(RECORDS FOR THIS TASK)
↓

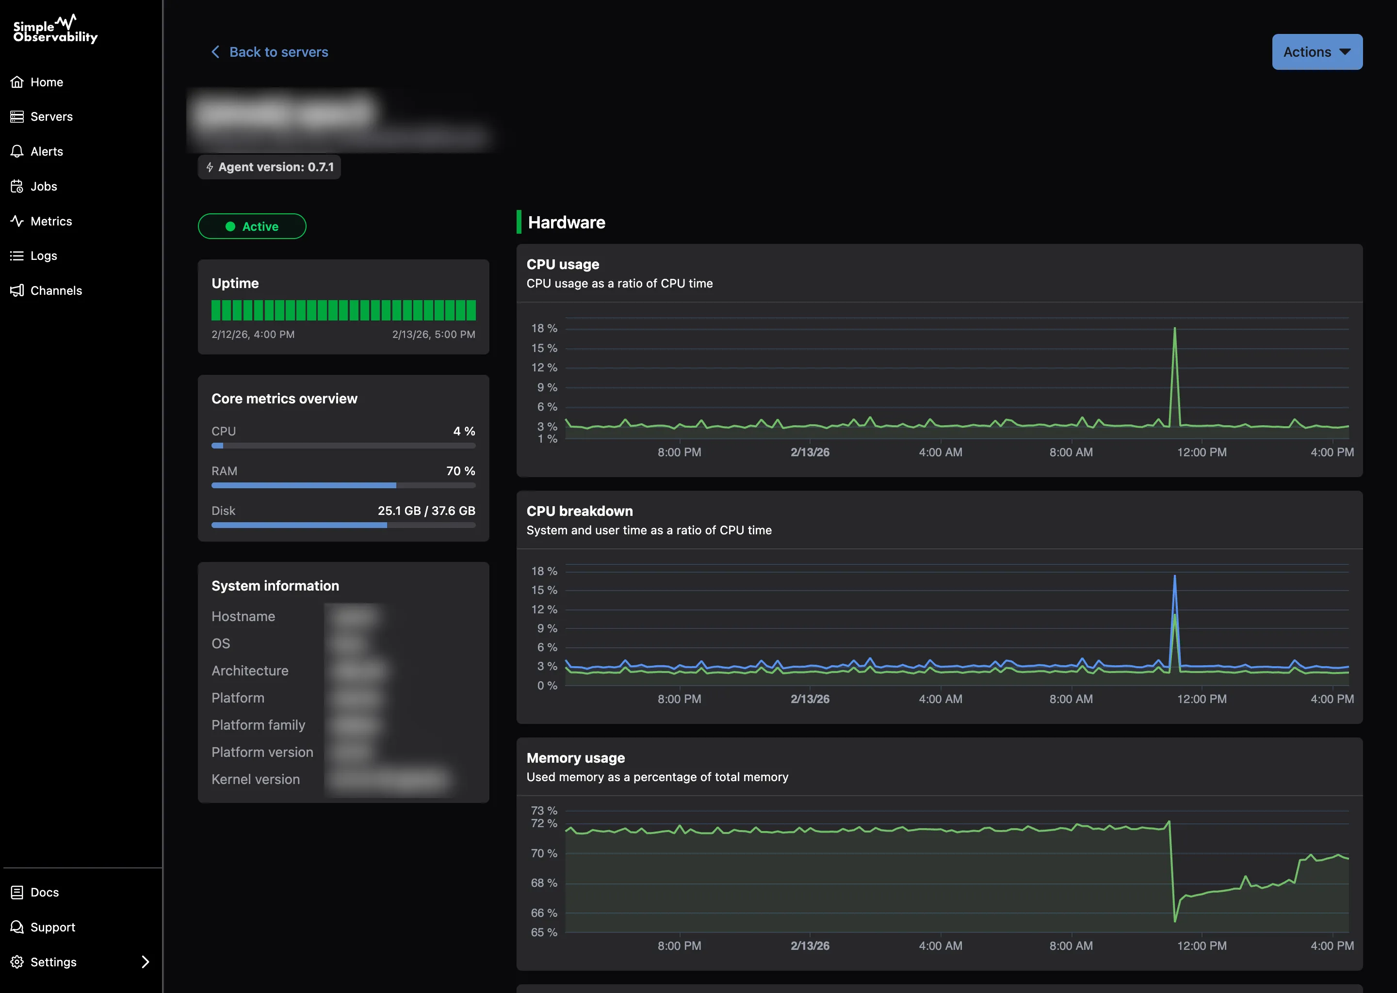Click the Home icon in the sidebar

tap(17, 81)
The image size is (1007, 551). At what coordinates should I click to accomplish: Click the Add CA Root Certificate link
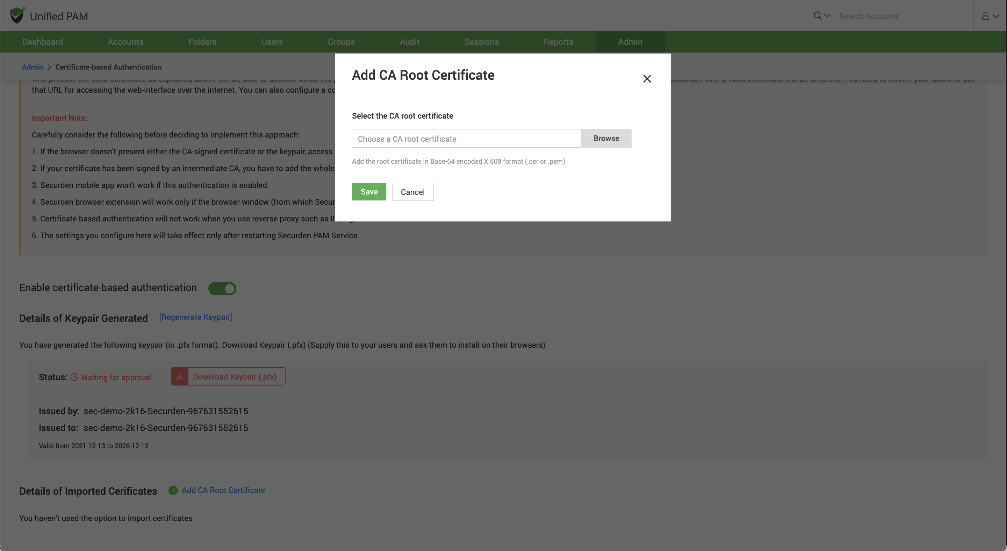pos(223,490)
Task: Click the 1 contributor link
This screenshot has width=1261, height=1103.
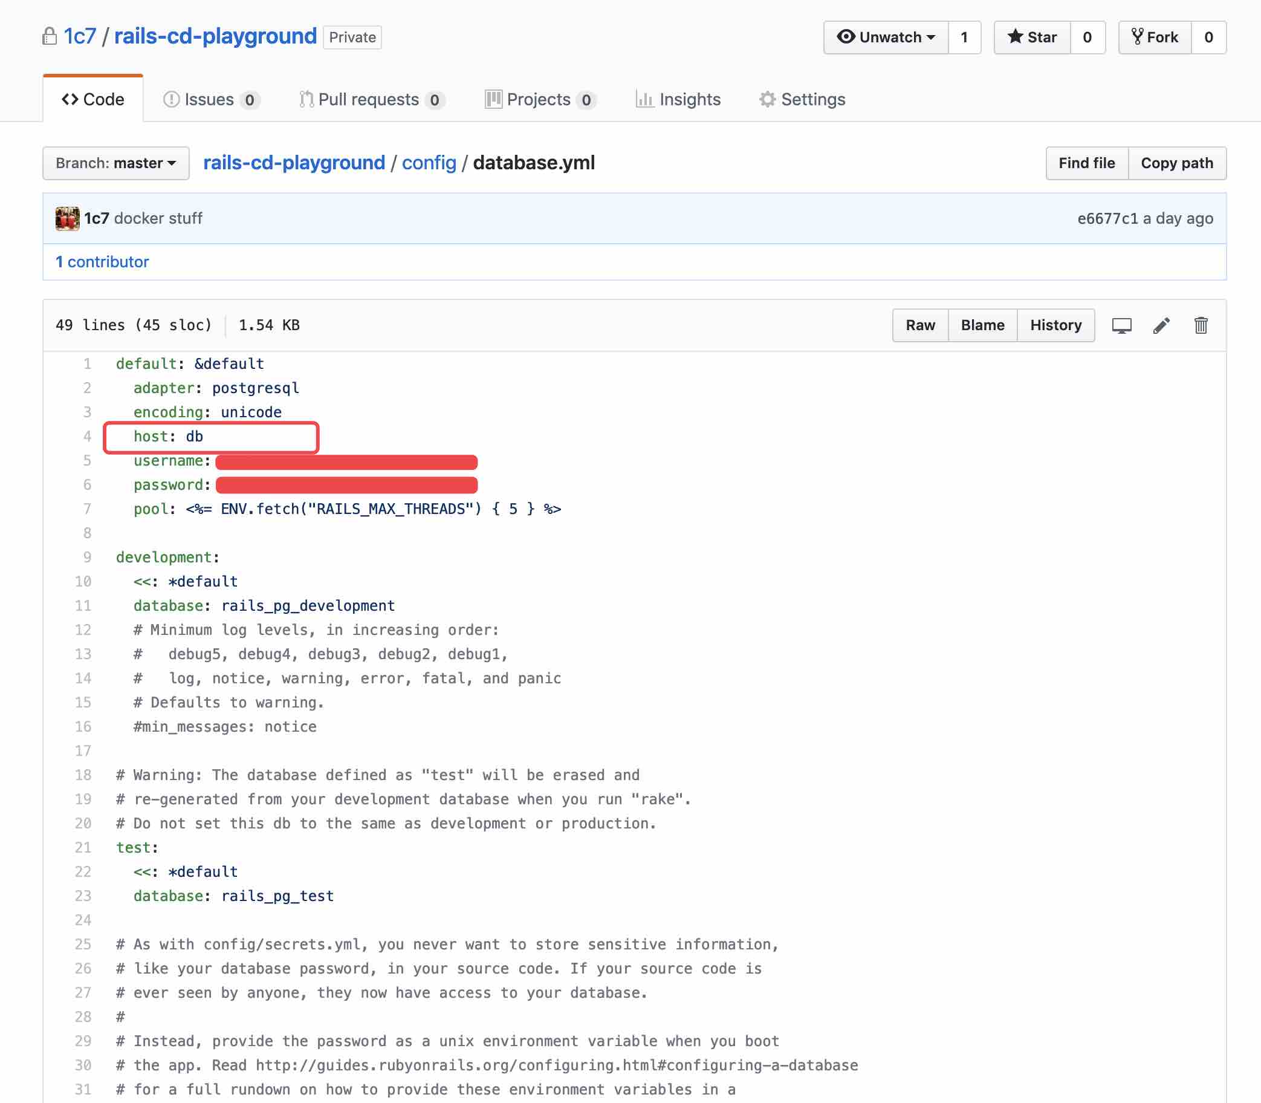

↑

(WORK ORDER)
Everything from the line containing "The image size" to the last line of the listing above must be reproduced exactly, with no pictures included.

(EXERCISE RESPONSE)
The image size is (1007, 551). At what coordinates should I click to accomplish: Click the Add CA Root Certificate link
pos(223,490)
Task: Click the 1 contributor link
This screenshot has width=1261, height=1103.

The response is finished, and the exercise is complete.